_Provided information:_
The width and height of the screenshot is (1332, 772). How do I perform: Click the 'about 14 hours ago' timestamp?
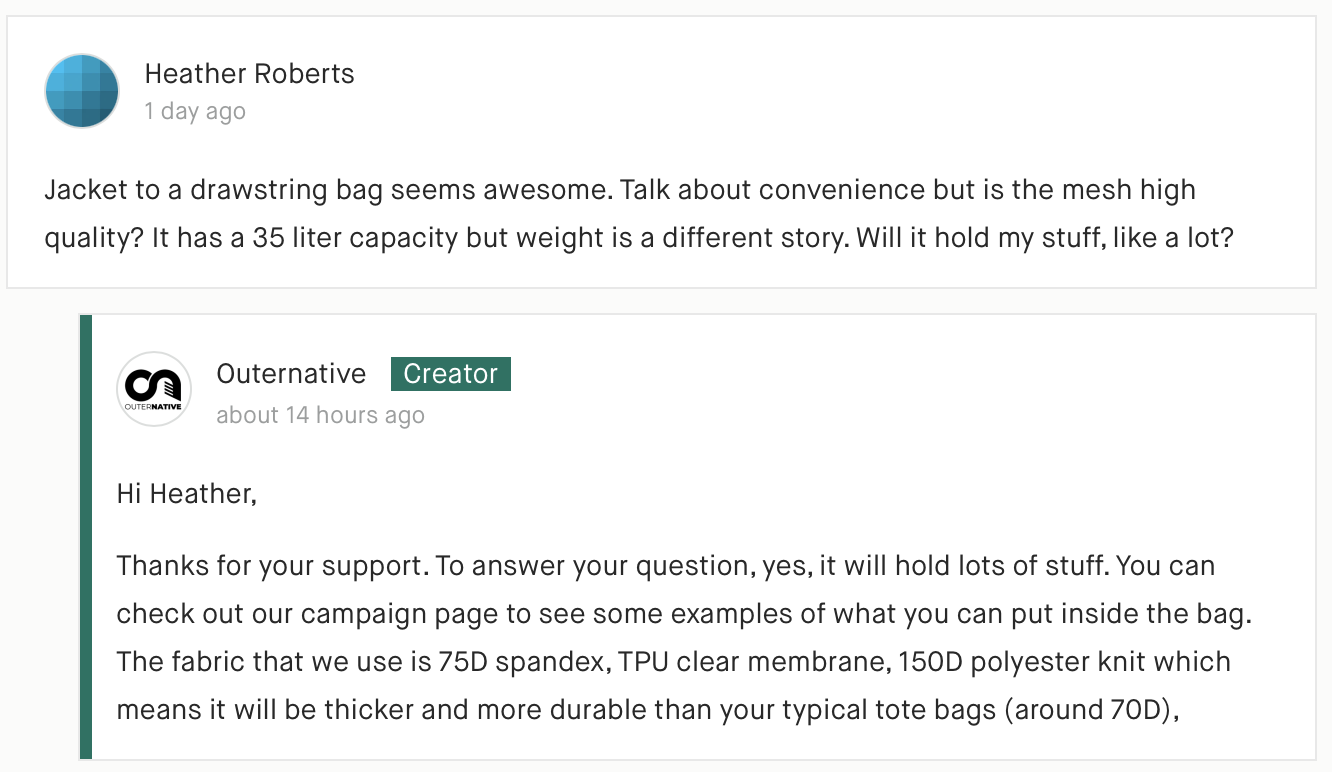(320, 415)
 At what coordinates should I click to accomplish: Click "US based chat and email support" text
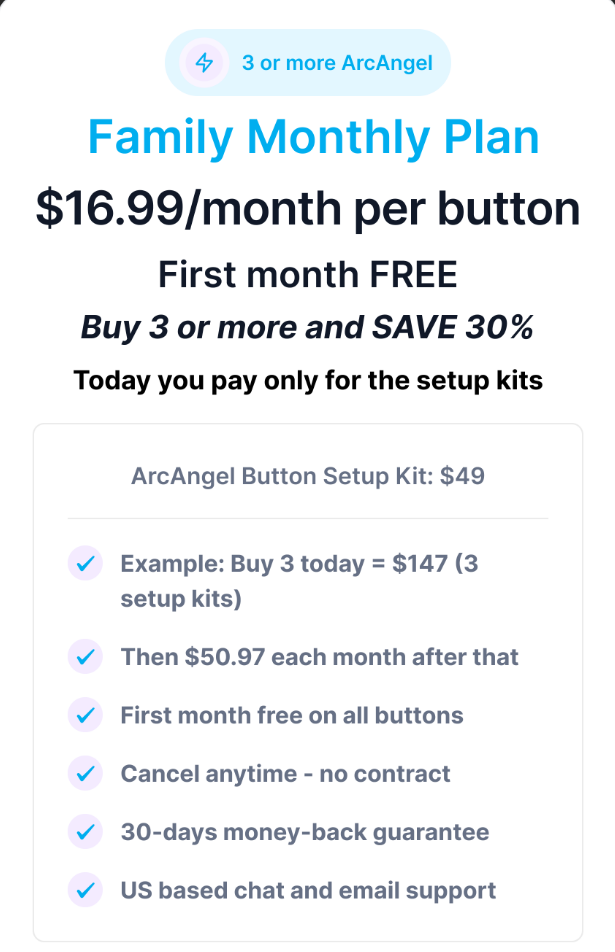tap(308, 889)
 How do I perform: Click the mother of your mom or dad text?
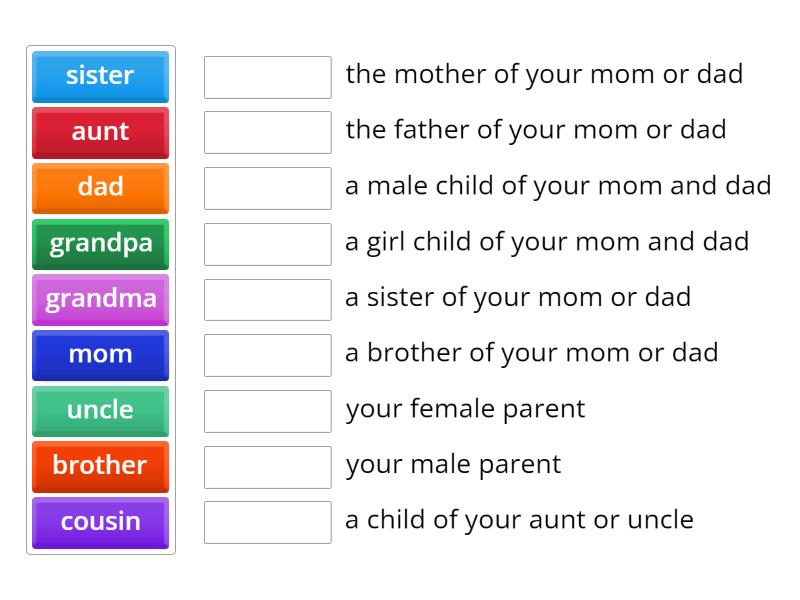pos(544,74)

_Work to do:_
Write out every line above in full, shifting each coordinate in the answers by adding 96 to it. Leave the pictures out.

_Task answer:_
The width and height of the screenshot is (1332, 772). How do I perform: Click the 'about 14 hours ago' timestamp?
(416, 511)
 At what coordinates should I click to accomplish: Click "US based chat and email support" text
tap(404, 985)
 How do I perform: Click the mother of your mom or dad text?
pos(640,170)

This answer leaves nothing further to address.